For the first time in North America, aquarium biologists successfully hatched and reared several hundred Arctic cod to the juvenile stage over a period of six months.

“Rearing Arctic cod is a delicate and intensive process, and the early development stages are critical to the livelihood of the cod,” said Danny Kent, curator at the Vancouver Aquarium, said in an April 2 news release. “The Arctic cod larvae and eggs are extremely fragile and require meticulous and constant expert care to thrive. Successfully bringing the larvae to the juvenile stage could be a stepping stone to future research on this very important species.”

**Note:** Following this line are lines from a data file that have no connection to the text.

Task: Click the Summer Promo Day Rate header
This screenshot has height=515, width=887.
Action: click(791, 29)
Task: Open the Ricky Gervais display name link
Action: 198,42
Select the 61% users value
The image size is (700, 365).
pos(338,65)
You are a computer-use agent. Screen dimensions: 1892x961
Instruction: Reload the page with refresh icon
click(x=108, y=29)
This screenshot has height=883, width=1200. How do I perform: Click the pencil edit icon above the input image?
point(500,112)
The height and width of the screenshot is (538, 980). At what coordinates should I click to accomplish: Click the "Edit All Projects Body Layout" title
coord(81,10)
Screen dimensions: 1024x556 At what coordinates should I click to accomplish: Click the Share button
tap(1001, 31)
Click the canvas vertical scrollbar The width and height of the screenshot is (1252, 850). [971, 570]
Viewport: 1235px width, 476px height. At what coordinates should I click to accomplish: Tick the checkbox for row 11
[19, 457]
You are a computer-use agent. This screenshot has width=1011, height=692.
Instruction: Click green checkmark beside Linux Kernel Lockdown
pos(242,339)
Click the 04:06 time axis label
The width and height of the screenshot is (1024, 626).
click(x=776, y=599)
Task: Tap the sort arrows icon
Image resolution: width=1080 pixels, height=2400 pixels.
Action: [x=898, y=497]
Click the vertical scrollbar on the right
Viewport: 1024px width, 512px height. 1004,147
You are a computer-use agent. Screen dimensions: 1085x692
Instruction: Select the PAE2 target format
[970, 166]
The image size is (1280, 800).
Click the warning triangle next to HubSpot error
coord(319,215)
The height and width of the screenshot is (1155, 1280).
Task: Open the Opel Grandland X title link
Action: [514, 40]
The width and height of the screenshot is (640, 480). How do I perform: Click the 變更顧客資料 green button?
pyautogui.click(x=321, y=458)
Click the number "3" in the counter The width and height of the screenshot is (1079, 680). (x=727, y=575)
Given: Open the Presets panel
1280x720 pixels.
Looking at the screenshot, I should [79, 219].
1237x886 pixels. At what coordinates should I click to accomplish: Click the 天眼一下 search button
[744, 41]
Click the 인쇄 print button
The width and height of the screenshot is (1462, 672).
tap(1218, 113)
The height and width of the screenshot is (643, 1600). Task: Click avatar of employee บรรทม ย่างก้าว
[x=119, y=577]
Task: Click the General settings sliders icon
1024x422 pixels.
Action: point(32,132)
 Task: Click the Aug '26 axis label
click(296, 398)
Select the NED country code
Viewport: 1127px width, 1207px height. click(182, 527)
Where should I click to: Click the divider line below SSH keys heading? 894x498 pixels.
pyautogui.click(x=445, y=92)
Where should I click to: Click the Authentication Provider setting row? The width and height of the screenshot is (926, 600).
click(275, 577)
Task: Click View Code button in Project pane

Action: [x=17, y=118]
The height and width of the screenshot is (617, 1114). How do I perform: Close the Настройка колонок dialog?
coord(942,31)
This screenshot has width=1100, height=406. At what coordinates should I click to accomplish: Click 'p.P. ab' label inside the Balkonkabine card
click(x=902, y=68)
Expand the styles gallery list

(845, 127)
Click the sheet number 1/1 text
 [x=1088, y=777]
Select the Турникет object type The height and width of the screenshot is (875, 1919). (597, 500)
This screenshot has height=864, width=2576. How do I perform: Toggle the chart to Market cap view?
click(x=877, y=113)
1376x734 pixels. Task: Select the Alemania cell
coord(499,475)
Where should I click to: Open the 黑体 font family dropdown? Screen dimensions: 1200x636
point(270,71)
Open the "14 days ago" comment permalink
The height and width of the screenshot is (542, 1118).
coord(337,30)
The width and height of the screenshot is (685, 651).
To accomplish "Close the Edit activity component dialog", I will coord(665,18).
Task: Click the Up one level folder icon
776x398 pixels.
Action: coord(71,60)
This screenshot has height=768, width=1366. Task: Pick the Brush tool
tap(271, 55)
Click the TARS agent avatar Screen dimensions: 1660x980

Arctic cod live in many parts of northern Canada, including the Beaufort Sea, the High Arctic islands, Hudson Bay, Baffin Bay, and along the coasts of Labrador and Newfoundland.

They spend about nine months a year under the ice, which making it challenging for scientists to collect vital information on their life cycle and basic requirements to live, the aquarium news release noted.

Arctic cod are a primary food source for narwhals, belugas and ringed seals,  and they’re preyed upon by Arctic char, Greenland halibut, Atlantic salmon and Atlantic cod.

But no one knows how these fish will respond to the changing Arctic climate, which are affecting the temperature, salinity and acidity of Arctic waters.

“What we don’t know today is how this change will impact key species like the Arctic cod. Successfully rearing Arctic cod at the aquarium means scientists can study aspects of their lives that previously were difficult, if not, impossible to study,” said Dr. John Nightingale, president and chief executive officer of the Vancouver Aquarium, in the same release.

In 2009, the Vancouver Aquarium opened its “Arctic Connections” exhibit to highlight, among other things, issues facing Arctic ecosystems and the importance of Arctic research.

The aquarium is the only aquarium in North America to have Arctic cod on display.